EXERCISE INSTRUCTIONS
Send back the records in full, character for character.

INFORMATION PROVIDED
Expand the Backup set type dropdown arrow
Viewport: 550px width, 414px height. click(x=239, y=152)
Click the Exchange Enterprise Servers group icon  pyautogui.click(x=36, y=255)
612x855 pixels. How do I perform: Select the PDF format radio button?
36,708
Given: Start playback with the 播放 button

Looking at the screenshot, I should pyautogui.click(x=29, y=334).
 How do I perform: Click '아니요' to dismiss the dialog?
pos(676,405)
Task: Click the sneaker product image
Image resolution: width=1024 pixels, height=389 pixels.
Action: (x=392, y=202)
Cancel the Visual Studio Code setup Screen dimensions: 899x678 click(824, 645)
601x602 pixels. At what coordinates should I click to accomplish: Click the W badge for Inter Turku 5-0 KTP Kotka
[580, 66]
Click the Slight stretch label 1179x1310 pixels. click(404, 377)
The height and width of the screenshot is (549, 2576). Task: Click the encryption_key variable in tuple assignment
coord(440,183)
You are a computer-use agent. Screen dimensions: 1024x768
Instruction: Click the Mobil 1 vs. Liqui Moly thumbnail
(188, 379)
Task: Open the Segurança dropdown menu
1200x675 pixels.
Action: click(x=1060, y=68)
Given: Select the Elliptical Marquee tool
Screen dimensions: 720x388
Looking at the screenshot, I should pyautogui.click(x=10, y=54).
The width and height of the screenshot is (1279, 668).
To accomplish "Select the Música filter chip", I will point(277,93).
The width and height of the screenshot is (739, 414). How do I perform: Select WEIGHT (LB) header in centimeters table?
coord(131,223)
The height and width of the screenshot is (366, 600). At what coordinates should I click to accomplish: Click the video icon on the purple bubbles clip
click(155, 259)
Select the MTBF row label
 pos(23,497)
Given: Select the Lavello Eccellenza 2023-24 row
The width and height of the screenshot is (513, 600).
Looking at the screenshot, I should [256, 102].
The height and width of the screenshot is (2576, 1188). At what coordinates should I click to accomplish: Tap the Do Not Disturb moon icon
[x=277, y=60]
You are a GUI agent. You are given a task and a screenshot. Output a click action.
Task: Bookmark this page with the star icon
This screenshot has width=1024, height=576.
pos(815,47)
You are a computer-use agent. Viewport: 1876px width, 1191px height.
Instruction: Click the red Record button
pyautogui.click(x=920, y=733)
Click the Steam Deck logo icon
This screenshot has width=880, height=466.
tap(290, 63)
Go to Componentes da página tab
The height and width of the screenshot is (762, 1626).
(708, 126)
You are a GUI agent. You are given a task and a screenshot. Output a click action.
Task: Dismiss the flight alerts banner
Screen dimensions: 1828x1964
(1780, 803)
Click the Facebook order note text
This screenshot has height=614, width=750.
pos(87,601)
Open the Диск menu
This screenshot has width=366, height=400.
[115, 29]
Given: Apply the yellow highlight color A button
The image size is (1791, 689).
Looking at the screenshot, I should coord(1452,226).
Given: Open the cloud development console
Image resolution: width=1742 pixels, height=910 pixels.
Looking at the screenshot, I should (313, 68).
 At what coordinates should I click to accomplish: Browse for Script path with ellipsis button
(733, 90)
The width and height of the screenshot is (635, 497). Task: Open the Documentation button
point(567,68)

SOLUTION FOR THIS PROBLEM
Expand the Backup set type dropdown arrow
Viewport: 550px width, 414px height. click(x=239, y=152)
Click the Exchange Enterprise Servers group icon  pyautogui.click(x=36, y=255)
612x855 pixels. How do I perform: Select the PDF format radio button?
36,708
Given: Start playback with the 播放 button

Looking at the screenshot, I should pyautogui.click(x=29, y=334).
 How do I perform: Click '아니요' to dismiss the dialog?
pos(676,405)
Task: Click the sneaker product image
Image resolution: width=1024 pixels, height=389 pixels.
Action: (x=392, y=202)
Cancel the Visual Studio Code setup Screen dimensions: 899x678 click(824, 645)
601x602 pixels. At what coordinates should I click to accomplish: Click the W badge for Inter Turku 5-0 KTP Kotka
[580, 66]
Click the Slight stretch label 1179x1310 pixels. click(404, 377)
The height and width of the screenshot is (549, 2576). Task: Click the encryption_key variable in tuple assignment
coord(440,183)
You are a computer-use agent. Screen dimensions: 1024x768
Instruction: Click the Mobil 1 vs. Liqui Moly thumbnail
(188, 379)
Task: Open the Segurança dropdown menu
1200x675 pixels.
Action: click(x=1060, y=68)
Given: Select the Elliptical Marquee tool
Screen dimensions: 720x388
Looking at the screenshot, I should pyautogui.click(x=10, y=54).
The width and height of the screenshot is (1279, 668).
To accomplish "Select the Música filter chip", I will point(277,93).
The width and height of the screenshot is (739, 414). How do I perform: Select WEIGHT (LB) header in centimeters table?
coord(131,223)
The height and width of the screenshot is (366, 600). At what coordinates should I click to accomplish: Click the video icon on the purple bubbles clip
click(155, 259)
Select the MTBF row label
 pos(23,497)
Given: Select the Lavello Eccellenza 2023-24 row
The width and height of the screenshot is (513, 600).
Looking at the screenshot, I should [256, 102].
The height and width of the screenshot is (2576, 1188). At what coordinates should I click to accomplish: Tap the Do Not Disturb moon icon
[x=277, y=60]
You are a GUI agent. You are given a task and a screenshot. Output a click action.
Task: Bookmark this page with the star icon
This screenshot has width=1024, height=576.
pos(815,47)
You are a computer-use agent. Viewport: 1876px width, 1191px height.
Instruction: Click the red Record button
pyautogui.click(x=920, y=733)
Click the Steam Deck logo icon
This screenshot has width=880, height=466.
tap(290, 63)
Go to Componentes da página tab
The height and width of the screenshot is (762, 1626).
(708, 126)
You are a GUI agent. You are given a task and a screenshot. Output a click action.
Task: Dismiss the flight alerts banner
Screen dimensions: 1828x1964
(1780, 803)
Click the Facebook order note text
This screenshot has height=614, width=750.
pos(87,601)
Open the Диск menu
This screenshot has width=366, height=400.
[115, 29]
Given: Apply the yellow highlight color A button
The image size is (1791, 689).
Looking at the screenshot, I should coord(1452,226).
Given: Open the cloud development console
Image resolution: width=1742 pixels, height=910 pixels.
Looking at the screenshot, I should (313, 68).
 At what coordinates should I click to accomplish: Browse for Script path with ellipsis button
(733, 90)
The width and height of the screenshot is (635, 497). Task: Open the Documentation button
point(567,68)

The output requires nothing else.